Las letras del principio " וכהא " suman 32 y es usado como un puente para conectar las maldiciones anteriores a la primera y a la última letra de la Torah " ב ל ".
Las letras del medio suman 151, que equivale a " מקוה " (el lugar del baño ritual que nos limpia de la negatividad espiritual).

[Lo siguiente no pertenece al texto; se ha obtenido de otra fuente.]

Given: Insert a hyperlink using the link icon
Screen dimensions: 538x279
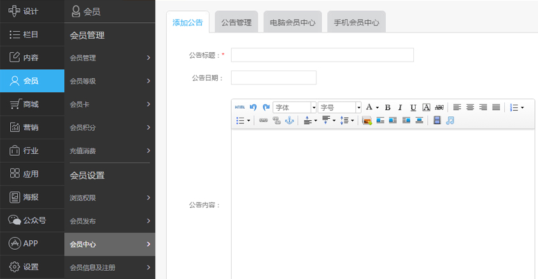Looking at the screenshot, I should coord(264,120).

La última palabra " אָמֵן ", Amén, es la herramienta espiritual más importante que tenemos. Este es el diamante. En Hebreo " יהלום " Ambas palabras equivalen a 91. " יקו " y "אדני" también suma 91. El primer nombre se refiere a los niveles superiores y no se nos permite leerlo como una palabra regular, y en su lugar, usamos el nombre inferior " אדני ".
Decimos Amén después de cada bendición. Esto se hace para conectar lo superior y lo inferior. Y extraer la luz específica de esa bendición para nosotros.

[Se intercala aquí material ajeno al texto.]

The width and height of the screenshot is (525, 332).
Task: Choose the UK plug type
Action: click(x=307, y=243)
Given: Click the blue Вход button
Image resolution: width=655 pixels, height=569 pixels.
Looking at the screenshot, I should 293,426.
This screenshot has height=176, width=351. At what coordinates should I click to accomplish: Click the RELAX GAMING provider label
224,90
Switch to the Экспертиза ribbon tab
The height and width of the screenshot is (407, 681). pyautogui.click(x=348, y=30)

El Zohar y el Talmud dicen que la Luz que es revelada y extraída por una persona que contesta Amén a una bendición es más grande que la de la persona que dice la bendición. La razón es que con la palabra Amén, usamos los dos nombres de Di-s y con la bendición únicamente usamos un nombre. Cada Amén que decimos, crea un ángel que transporta la Luz hacia abajo. Angel in Hebreo es " מלאך " y también equivale a 91.

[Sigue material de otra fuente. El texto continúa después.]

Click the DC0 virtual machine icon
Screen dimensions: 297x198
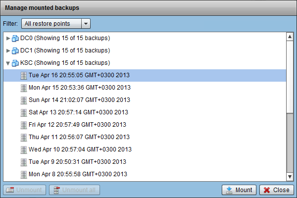click(15, 38)
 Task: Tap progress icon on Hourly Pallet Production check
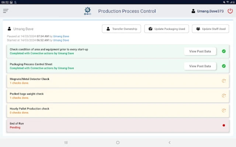pos(223,110)
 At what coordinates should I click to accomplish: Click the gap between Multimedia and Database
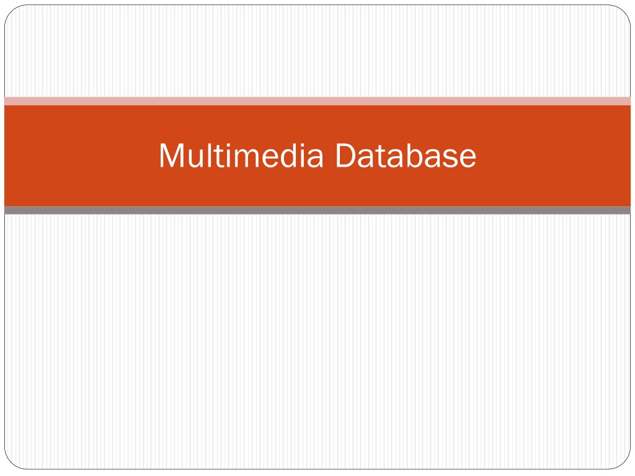pos(330,155)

Ahora, porque usar maldiciones y como está conectado a nuestro sistema inmune?
Cuándo éramos jovenes y actuabamos tontamente algunas veces, nuestros padres nos gritaban y nos prevenían de las cosas malas que nos podían ocurrir si no corregímos nuestras acciones. Nos odiaban? No.
Ahora sabemos que estaban motivados por amor y cariño. Nos diéron: "en la cabeza" y nos amenazaban con castigos para prevenir que nos lastimásemos nosotros mismos.
Di-s trae a los Israelitas a la Tierra y les dice: (27:9) " הַיּוֹם הַזֶּה נִהְיֵיתָ לְעָם " ,"Hoy, te has convertido en una Nación". Ahora estan sólos, parados ante las puertas espirituales de la Tierra. José (Sefirah de Yesod) es enterrado allí y cuándo Abraham había venido a la Tierra, éste lugar tambien había sido su primer parada.
Este es el principio de la Nación y la conección a la Tierra. Di-s los esta dejando ir pero no sin antes inyectar la vacuna contra la negatividad y su conciencia,.
Los Levitas son los que sirvieron en El Santo. Lo que hacían se relacionaba con santidad. Esas maldiciones fueron recitadas para una propia ejecución. Tenían la fuerza en la voz que transportaba la Luz. Las maldiciones son las inyecciones de Luz que los Israelitas necesitaban antes de empezar su viaje cómo una Nación en la Tierra Santa .
La Torá nos dice cómo el Gran Sacerdote quita la negatividad de la Nación de Israel durante el proceso del Yom Hakipurim. El Cojen elige un chivo especial, pone la negatividad en la cabeza del chivo y lo envía con una persona, que pueda soportar la negatividad, hacia el desierto. (Leviticus 16:21). Los Levitas no estan envueltos en éste proceso.
Algunas comunidades tienen la tradicion de leer la parte de las maldiciones en voz baja o susurrante. Este es un gran error. debería ser lo opuesto.
Entre más claro escuchemos las maldiciones, más fuerte será el proceso de inmunización. Los Levitas decían las maldiciones en voz alta (27:14).
Nesecitamos escuchar las maldiciones perfectamente. Cada " אָרוּר " que escuchamos, vence la negatividad en nuestro interior, cada " אָמֵן ", purifíca.
KiTavo siempre se lee justo antes de Rosh Jashanah y nos da la mejor preparación para los dos días de Juicio. El número de maldiciones es: 98 y es equivalente a la palabra " צח " (limpieza brillante), y también la palabra " סלח " "perdonar".
No te pierdas la lectura de la Torá este Shabbat.